In Atlas, drawing a project boundary takes less than a minute. It’s interactive, visual, and instantly shareable. And once it’s on the map, you can overlay data, run analysis, or send it to anyone on your team.
Here’s how to do it.
Why Project Boundaries Matter
A boundary is more than just a line. It’s the foundation for everything else you do.
In short, the boundary gives your project shape—literally.
Step 1: Open Your Project in Atlas
To get started, open or create a new map in Atlas.
If you’ve already set up a project area or added layers like terrain, parcels, or infrastructure, great. If not, you can start with a base map and add as you go.
Step 2: Use the Polygon Drawing Tool
Click on the Draw Tool in the toolbar, then choose Polygon.
Now you can click point by point on the map to draw the boundary. Each click drops a new corner. When you're done, click the first point again to close the shape.
Tips:
- Zoom in for more accuracy
- Follow parcel lines, roads, or landmarks
- Don’t worry—you can adjust points later
After drawing, name the shape clearly (e.g. “Solar Phase 1” or “Development Area”).
Also read: How to Map Solar Potential by Region
Step 3: Style the Boundary
Once the boundary is saved, you can customize how it looks.
Open the layer settings and:
- Choose a fill color (light for visibility)
- Set an outline color and thickness
- Add a label or description
- Adjust opacity so you can still see base layers underneath
This makes your project boundary easy to recognize when layered with other data.
Step 4: Use the Boundary in Analysis
Your boundary isn’t just for show.
You can now use it to:
- Intersect with data layers like flood zones or slope maps
- Buffer it by a fixed distance (e.g. show areas within 1km)
- Measure total area in square meters, hectares, or acres
- Filter datasets to only show points inside your project zone
This is key for early-stage feasibility checks, planning, or team reviews.
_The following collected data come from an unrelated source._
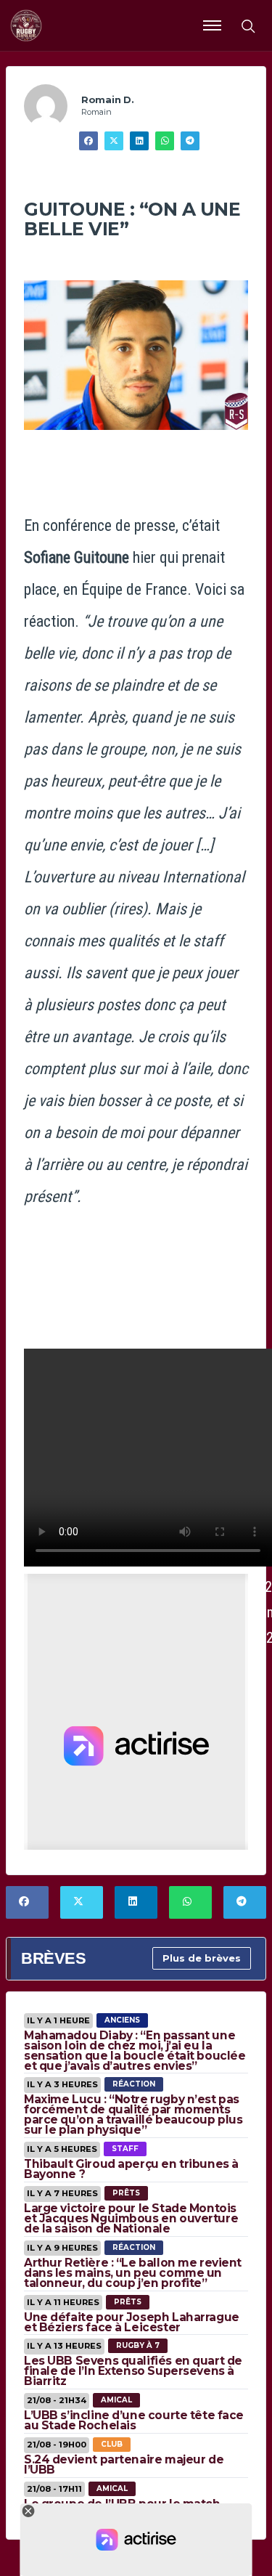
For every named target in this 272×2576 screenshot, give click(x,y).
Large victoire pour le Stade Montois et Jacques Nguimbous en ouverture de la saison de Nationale (131, 2218)
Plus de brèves (201, 1958)
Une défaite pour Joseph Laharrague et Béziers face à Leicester (131, 2322)
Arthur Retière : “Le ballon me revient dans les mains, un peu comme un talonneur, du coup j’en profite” (133, 2273)
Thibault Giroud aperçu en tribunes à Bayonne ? (131, 2169)
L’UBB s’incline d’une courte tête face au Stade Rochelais (134, 2420)
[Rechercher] (247, 25)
Step 5: Share or Export the Boundary
When your boundary is ready, you can:
- Share a live link with your team or client
- Export the shape as a GeoJSON, KML, or Shapefile
- Save a PDF or image of the map for reports
This means less time explaining—and more time getting aligned.
Use Cases
Drawing project boundaries is a simple step, but it unlocks a lot.
Teams use it to:
- Define renewable energy zones or phases
- Mark land for acquisition or negotiations
- Limit layers or data to a specific site
- Communicate clearly with engineers, planners, or investors
- Kick off permitting or feasibility work
If you’re dealing with land, drawing a boundary is the first move.
Tips
- Use snap to grid or zoomed-in satellite view for precision
- Combine with parcel overlays for legal reference
- Add multiple boundaries to represent phases or options
- Revisit and edit shapes as plans evolve
In Atlas, you’re not stuck with static files. Your boundaries are flexible and interactive.
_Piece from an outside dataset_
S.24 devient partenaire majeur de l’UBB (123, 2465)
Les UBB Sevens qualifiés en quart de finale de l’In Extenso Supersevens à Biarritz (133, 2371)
Site Search and Evaluation with Atlas
Like most GIS platforms, Atlas can help you look at maps. But when it comes to site search and evaluation, Atlas goes much further.
It’s built specifically for people who need to spot the right land, fast.
Whether you’re scouting for renewable energy projects, industrial expansions, new retail locations, or land investment opportunities—Atlas gives you the tools to compare parcels, overlay key data, and share results with your team.
This isn’t just about seeing what’s on a map. It’s about making a decision.
Let’s break down how Atlas helps you find and evaluate sites more efficiently.
Bring Your Own Data or Start From What’s Built In
Sometimes you already have a list of parcels. Other times you’re starting from scratch.
Atlas works well in both cases.
Upload a CSV with parcel data, or drop in shapefiles from your GIS team. You can also use drawing tools to sketch out potential sites manually. Each shape becomes a layer you can click, label, and filter.
But if you don’t have data, no problem.
Layer Key Data to Evaluate Site Potential
This is where Atlas stands out.
Instead of flipping between different platforms to compare slope, access, zoning, and flood risk—you just layer it all on the same map.
You can:
- Add flood zone shapefiles
- Import elevation and run Slope Analysis
- Draw buffers around power lines or roads
- Overlay wind speed rasters and compare to parcels
- Tag constraints like wetlands or protected areas
Each layer is styled visually—so you can color, label, and toggle visibility depending on what you need to see.
That means less time guessing, and more time seeing.
Also read: Best Way to Map Flood Risk for Development
Style, Filter, and Compare Sites Fast
Atlas makes it easy to surface the parcels that matter.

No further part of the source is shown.